▶ [What is asked]
1 – From the passage on Canadian federal spending and the Canada Pension Plan, list the payments it names as going to eligible elderly Canadians.
2 – Reproduce the passage on Canadian federal spending and the Canada Pension Plan word for word, starting at "If you think" and ending at "extended market downturn.".

▶ [Excerpt]
--- BEGIN ---

Transfer Payments are cash payments that go directly to individuals, to provincial and territorial governments, and to other organizations. Overall, these three categories of transfers combined make up just over half of all federal spending, or almost 51 cents of each tax dollar. Of this group, the biggest transfer category was Major Transfers to Persons. Altogether, these payments cost almost 23 cents of every tax dollar. These transfers included payments to eligible elderly Canadians through Old Age Security payments, the Guaranteed Income Supplement and the Spouses Allowance.

If you think we have it bad, the US is in much deeper trouble. I found this best illustrated their problems going forward.

Let's turn to the state of the Canada Pension Plan. Canadians currently receiving their CPP benefits have no cause for concern. The plans has a total (March 2009) of $105.5 billion in it's portfolio. In fact, it will be another 11 years before a small portion of the CPP Fund’s investment income will be needed to help pay pensions. Beyond that time, the CPP Fund will continue to grow for decades to come. The $105.5 billion CPP Fund is broadly diversified and structured to help secure Canadians’ CPP pensions over the long-term and the funding structure of the CPP means that it is able to weather an extended market downturn.
CPP contribution levels have increased dramatically over the past 15 years to their current levels of 9.9%. The reason for this was to preserve future benefits. According to the Office of the Chief Actuary of Canada, the CPP fund needs a real rate of return – that’s return after inflation – of 4.2 per cent, over the 75-year projection period in his report, to sustain the plan at the current contribution rate. Over this long time frame we expect that there will be periods where returns are above or below this threshold. In the ten years since the CPP Investment Board began investing, returns for the CPP Fund in all four-year periods prior to fiscal 2009 exceeded the 4.2 per cent real rate of return.

--- END ---

▶ [Provided data]
--- BEGIN ---

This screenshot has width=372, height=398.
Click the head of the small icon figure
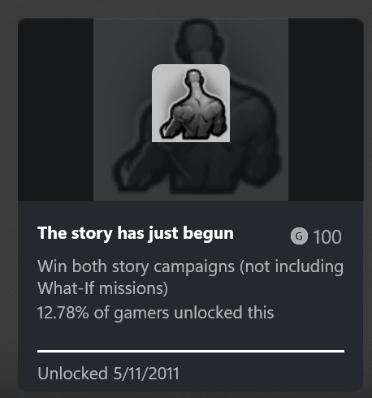pos(194,78)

--- END ---

▶ [Task-by-task outputs]
1 –
Old Age Security payments
the Guaranteed Income Supplement
the Spouses Allowance

2 –
If you think we have it bad, the US is in much deeper trouble. I found this best illustrated their problems going forward.

Let's turn to the state of the Canada Pension Plan. Canadians currently receiving their CPP benefits have no cause for concern. The plans has a total (March 2009) of $105.5 billion in it's portfolio. In fact, it will be another 11 years before a small portion of the CPP Fund’s investment income will be needed to help pay pensions. Beyond that time, the CPP Fund will continue to grow for decades to come. The $105.5 billion CPP Fund is broadly diversified and structured to help secure Canadians’ CPP pensions over the long-term and the funding structure of the CPP means that it is able to weather an extended market downturn.